**OBJECTIVE:**
From the records below, pull out every line that contains the string "icon". Only count it when the upper and lower case letters match.

━━━━━ DATASET EXTRACT

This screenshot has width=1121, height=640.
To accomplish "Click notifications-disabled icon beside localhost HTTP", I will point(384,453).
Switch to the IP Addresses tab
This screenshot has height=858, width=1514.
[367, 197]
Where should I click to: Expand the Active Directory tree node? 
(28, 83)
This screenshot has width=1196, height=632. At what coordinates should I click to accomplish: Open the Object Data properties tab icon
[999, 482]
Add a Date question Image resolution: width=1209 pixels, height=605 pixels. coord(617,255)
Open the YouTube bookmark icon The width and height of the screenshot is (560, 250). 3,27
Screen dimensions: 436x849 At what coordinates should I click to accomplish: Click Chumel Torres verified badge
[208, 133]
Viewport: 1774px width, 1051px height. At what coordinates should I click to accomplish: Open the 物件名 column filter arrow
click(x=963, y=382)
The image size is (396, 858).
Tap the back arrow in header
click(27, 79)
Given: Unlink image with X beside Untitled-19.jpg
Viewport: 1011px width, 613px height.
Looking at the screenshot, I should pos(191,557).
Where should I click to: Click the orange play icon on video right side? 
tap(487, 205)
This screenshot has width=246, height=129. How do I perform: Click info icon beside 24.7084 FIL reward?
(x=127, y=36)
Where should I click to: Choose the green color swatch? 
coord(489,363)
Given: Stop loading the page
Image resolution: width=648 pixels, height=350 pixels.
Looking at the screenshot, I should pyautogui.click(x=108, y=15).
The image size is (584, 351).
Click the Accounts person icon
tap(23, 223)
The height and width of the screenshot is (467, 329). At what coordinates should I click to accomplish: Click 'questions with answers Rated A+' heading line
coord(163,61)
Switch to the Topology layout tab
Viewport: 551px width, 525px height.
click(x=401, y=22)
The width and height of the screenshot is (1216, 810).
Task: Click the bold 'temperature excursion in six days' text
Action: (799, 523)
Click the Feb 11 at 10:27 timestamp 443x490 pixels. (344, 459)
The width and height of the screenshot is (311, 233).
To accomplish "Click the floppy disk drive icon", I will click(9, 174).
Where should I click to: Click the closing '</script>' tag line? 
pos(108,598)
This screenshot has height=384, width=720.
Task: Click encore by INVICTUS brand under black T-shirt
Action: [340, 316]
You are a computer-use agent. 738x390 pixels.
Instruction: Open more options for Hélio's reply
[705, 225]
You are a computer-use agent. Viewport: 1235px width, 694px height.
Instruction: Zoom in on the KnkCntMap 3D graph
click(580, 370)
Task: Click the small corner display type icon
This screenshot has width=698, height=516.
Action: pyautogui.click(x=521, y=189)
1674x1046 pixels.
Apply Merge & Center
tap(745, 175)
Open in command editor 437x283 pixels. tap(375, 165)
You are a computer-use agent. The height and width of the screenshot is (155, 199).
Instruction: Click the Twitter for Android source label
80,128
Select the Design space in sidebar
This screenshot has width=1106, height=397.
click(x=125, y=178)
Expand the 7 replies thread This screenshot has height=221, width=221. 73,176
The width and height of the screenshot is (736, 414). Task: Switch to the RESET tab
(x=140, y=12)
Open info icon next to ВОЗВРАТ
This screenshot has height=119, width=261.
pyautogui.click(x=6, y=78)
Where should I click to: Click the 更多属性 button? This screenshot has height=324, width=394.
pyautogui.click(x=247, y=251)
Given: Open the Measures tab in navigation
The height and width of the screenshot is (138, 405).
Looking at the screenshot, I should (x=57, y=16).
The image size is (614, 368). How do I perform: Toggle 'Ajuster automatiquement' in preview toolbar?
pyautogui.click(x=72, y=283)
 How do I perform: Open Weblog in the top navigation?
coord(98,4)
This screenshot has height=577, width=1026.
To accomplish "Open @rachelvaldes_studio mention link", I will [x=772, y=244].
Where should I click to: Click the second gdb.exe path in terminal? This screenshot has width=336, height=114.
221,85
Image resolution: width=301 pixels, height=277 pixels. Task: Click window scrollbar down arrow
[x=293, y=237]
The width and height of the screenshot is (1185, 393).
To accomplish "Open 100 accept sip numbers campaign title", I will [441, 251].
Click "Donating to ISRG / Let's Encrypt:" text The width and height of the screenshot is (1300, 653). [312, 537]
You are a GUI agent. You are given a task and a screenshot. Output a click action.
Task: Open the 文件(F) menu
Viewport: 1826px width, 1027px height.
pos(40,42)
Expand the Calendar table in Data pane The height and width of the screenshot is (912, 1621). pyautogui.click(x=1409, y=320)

━━━━━━━━━━

**RESULT OF THE EXERCISE:**
To accomplish "Click notifications-disabled icon beside localhost HTTP", I will point(384,453).
This screenshot has width=1196, height=632. At what coordinates should I click to accomplish: Open the Object Data properties tab icon
Open the YouTube bookmark icon The width and height of the screenshot is (560, 250). 3,27
Where should I click to: Click the orange play icon on video right side? 
This screenshot has width=246, height=129. How do I perform: Click info icon beside 24.7084 FIL reward?
Click the Accounts person icon
To accomplish "Click the floppy disk drive icon", I will click(9, 174).
Task: Click the small corner display type icon
Open info icon next to ВОЗВРАТ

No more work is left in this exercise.